OBJETIVO DEL EJERCICIO
Retoma el texto sobre el folclor y continúalo a partir de su última oración.

TEXTO DE ORIGEN
________

Punto de bosta
Reflexiones sobre el folclor
Camilo de Ory
Disfruto observando la cara de perplejidad de los dignatarios internacionales cuando van al País Vasco y los reciben con el aurresku, y rezo porque alguna delirante ley contra la discriminación prospere y un día, que espero ver, el baile lo haga un enano. Todas las manifestaciones folclóricas tienen un no sé qué cómico, como si en el retrato que son de la esencia de los pueblos se hubiera colado un espontáneo con pinta de subnormal. Este es un fenómeno con muchas dimensiones y abarca desde aspectos relacionados con lo musical y coreográfico hasta otros vinculados al mundo de la moda, que son posiblemente los que hacen sufrir un mayor castigo estético y pasar peores tragos a quienes toman parte en cada florido evento: si quieren traducir a imágenes lo que les digo, piensen en las prendas diseñadas por algún Emidio Tucci medieval que tienen que lucir los implicados en, por poner un ejemplo, un festival de jotas aragonesas. El trance de vestir el traje típico en público es parecido al de desnudarse ante alguien y descubrir que uno no tiene un físico acorde con los tiempos que corren, sino el cuerpo que se estilaba hace cuatrocientos años, y que este, a los ojos del juez de hoy, es una cosa completamente ridícula.

________

MATERIAL DE ORIGEN
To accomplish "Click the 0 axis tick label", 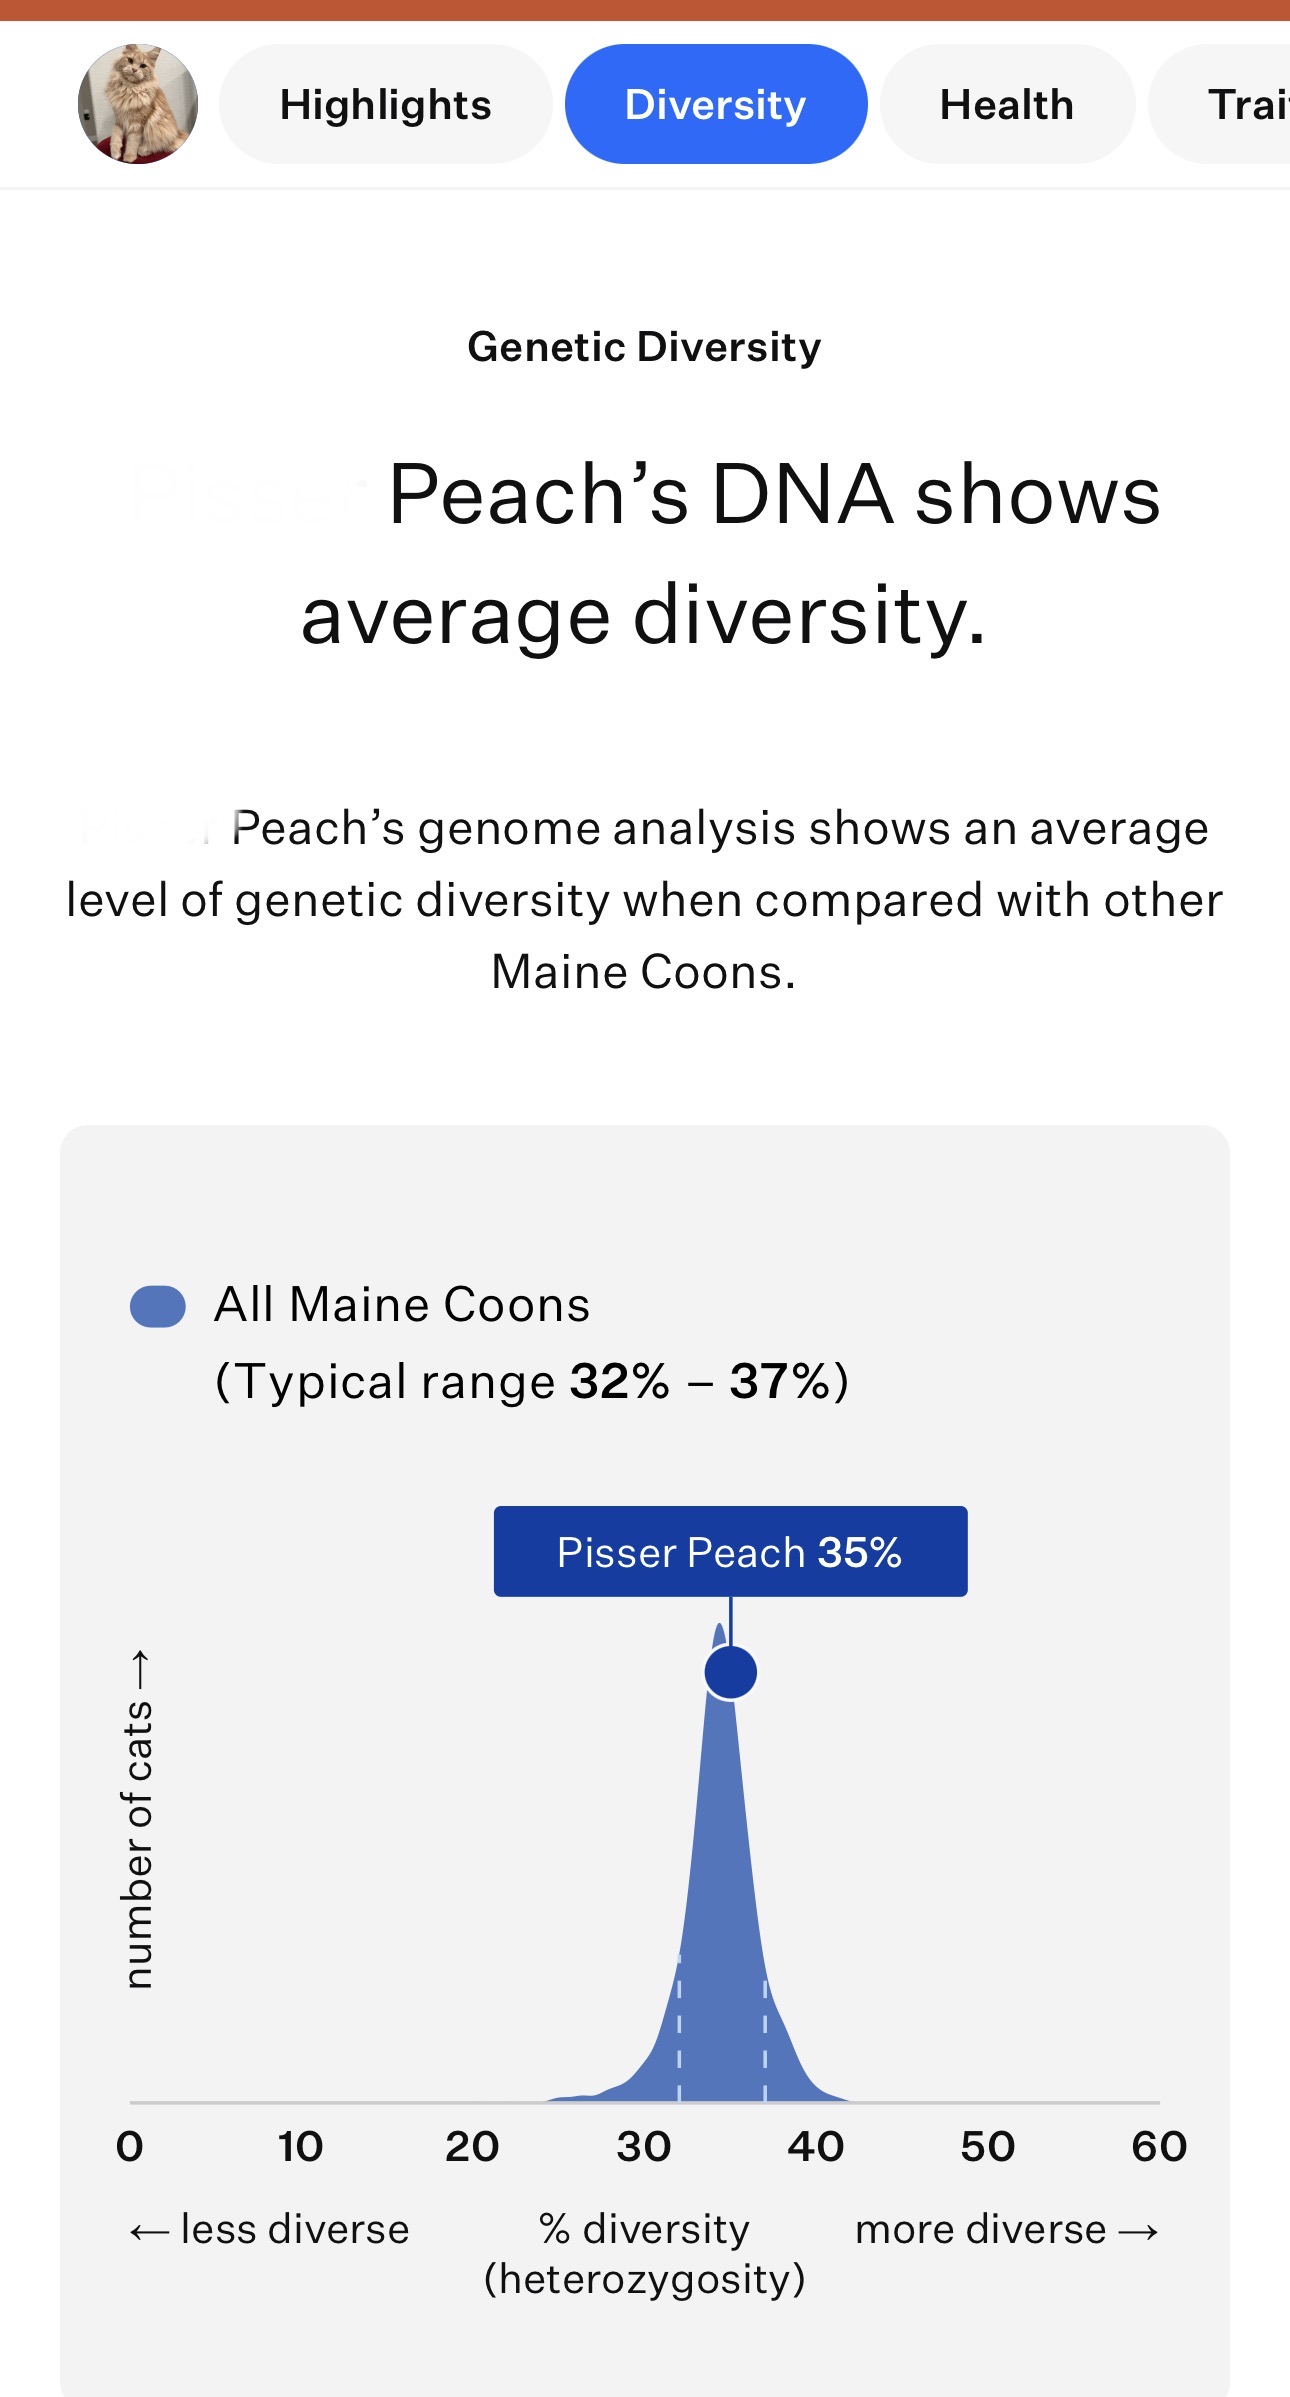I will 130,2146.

________

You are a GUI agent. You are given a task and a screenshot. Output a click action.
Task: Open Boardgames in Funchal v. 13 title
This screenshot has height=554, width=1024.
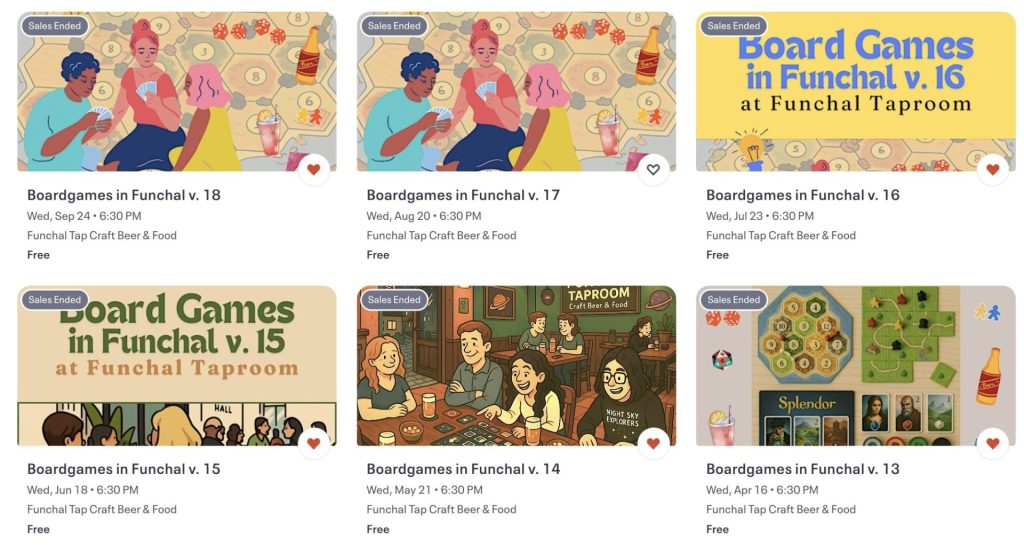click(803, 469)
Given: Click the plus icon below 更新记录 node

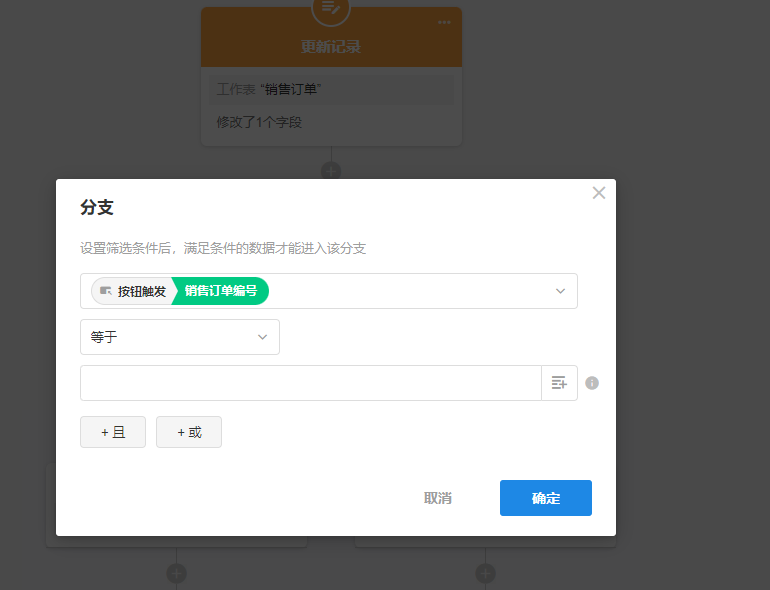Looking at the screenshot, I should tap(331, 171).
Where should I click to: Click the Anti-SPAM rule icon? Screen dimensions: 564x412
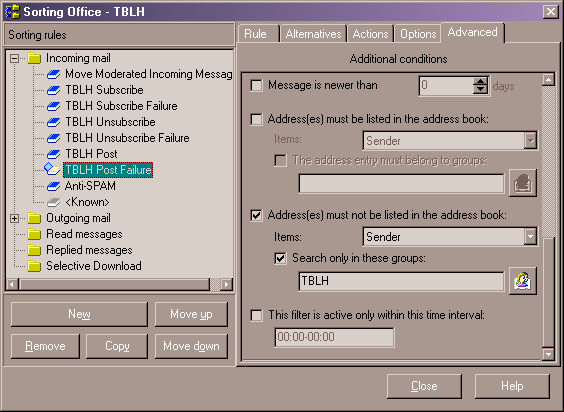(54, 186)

________

RESPUESTA DEL EJERCICIO
Ponerse un traje típico es, en primer lugar y ante todo, ponerse en evidencia, y después ya veremos. Y lo que veremos es, con entera seguridad, una nueva puesta en evidencia, ya que al que se embute en uno de esos modelos se le suele exigir que dance de alguna manera ostentosa y también obsoleta, con profusión de aéreos manoteos y brinquitos extemporáneos. Para vencer la timidez y hacer piña, a veces estos movimientos se llevan a cabo en grupos cuyos integrantes se alinean marcialmente o forman círculos tomados de la mano. En otras ocasiones, se ejecutan por parejas, en lo que parece ser una recreación de antiguos ritos de cortejo, cuya absoluta falta de erotismo le hace a uno pensar que es milagroso que la Humanidad haya llegado hasta nuestros días: la sabiduría de la Naturaleza ha de ser muy grande para que esta consiga sortear por sistema los obstáculos que el hombre le pone cada vez que ella trata de desempeñar su benéfico papel, ya sea en nombre de la tradición o de la, en general, no menos abominable modernidad, un concepto contrapuesto a aquella pero igualmente venenoso al que dedicaremos cumplida atención en cuanto los vaivenes de la actualidad nos den pie para ello.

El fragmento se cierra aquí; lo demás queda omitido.